Growth of monoculture biofilms in unamended saliva. Figure 3 shows the developmental patterns and cellular vitality of monoculture biofilms of the three bacterial strains. Figure 3A shows images of A. naeslundii T14V biofilms taken at 0 h (initial attachment; comparable to data presented in Fig. 2A) and after 4 and 18 h of biofilm growth on unamended 25% saliva. Cells were present primarily as clumps; the initial height of these clumps varied between 2 and 8 µm. The number of clumps may have decreased with time, and cellular vitality (membrane potential as assessed by Live/Dead stain) deteriorated (i.e., staining changed from yellow or green to red). For S. oralis 34 (Fig. 3B), cells were initially present primarily as chains or clumps; these clumps were about the same height as for A. naeslundii, and the number of cells appeared to have decreased with time.
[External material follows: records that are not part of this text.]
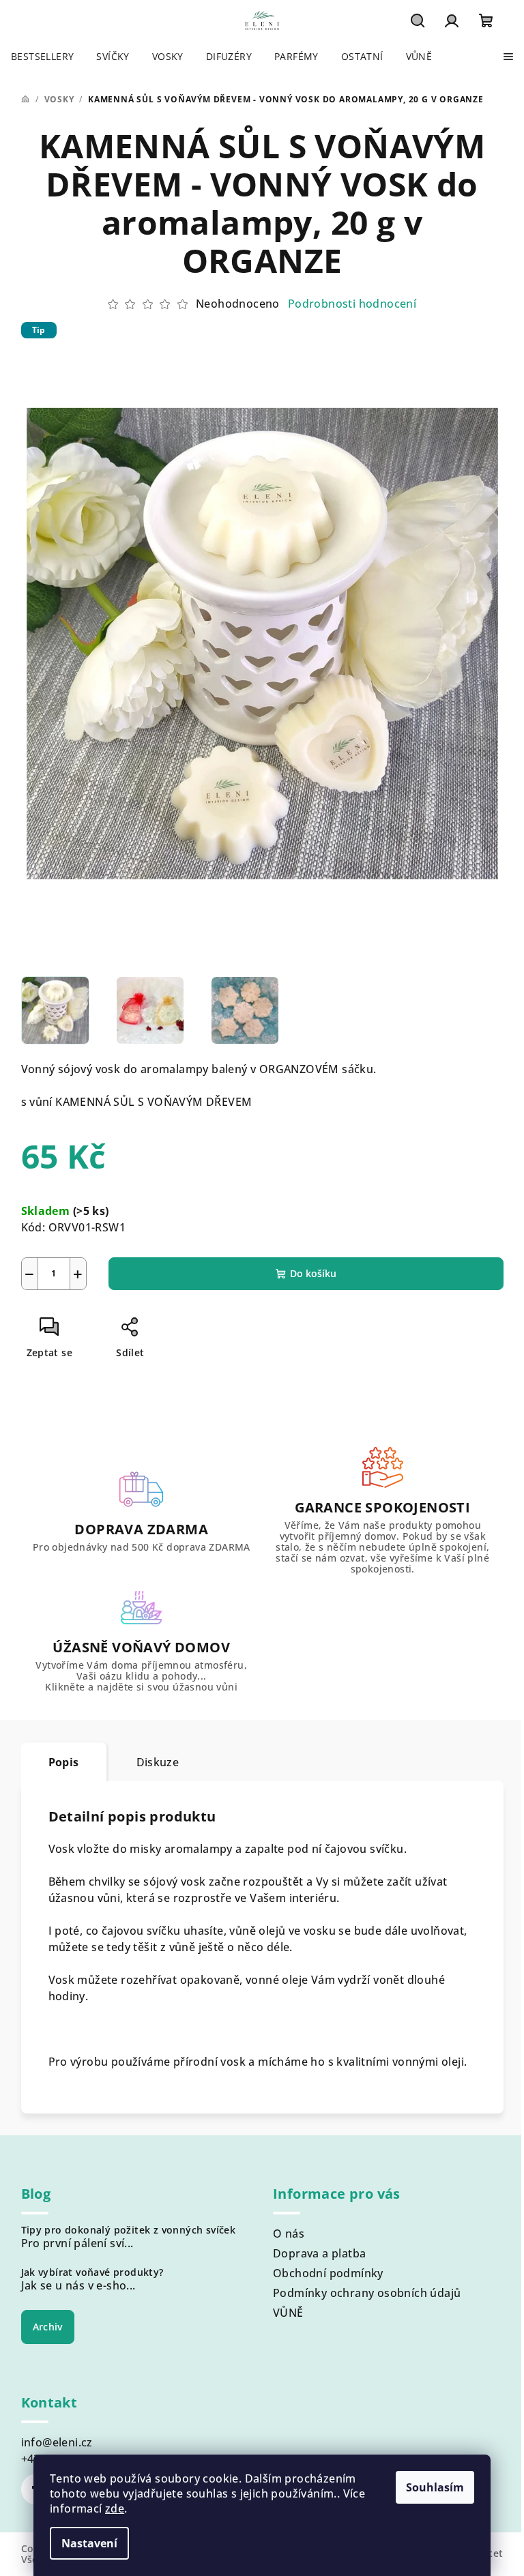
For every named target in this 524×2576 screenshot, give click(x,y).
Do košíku (313, 1273)
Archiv (48, 2326)
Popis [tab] (63, 1762)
Cellular vitality, however, remained consistently high throughout the experiment (most cells were stained green or yellow). S. gordonii DL1 (Fig. 3C) was also present initially as clumps or chains, and growth occurred over the course of the experiment. The height of the biofilm did not change dramatically over time. Instead, the biofilm expanded laterally and regions lacking cells were filled in as opposed to an increase in biomass height. Cellular vitality was initially high (most cells were stained green). However, the proportion of reddish cells increased somewhat at 4 h and at 18 h. These results indicated that neither A. naeslundii nor S. oralis was capable of sustained growth as a biofilm using 25% saliva as the sole nutrient source. In contrast, S. gordonii grew as a biofilm by metabolizing 25% saliva.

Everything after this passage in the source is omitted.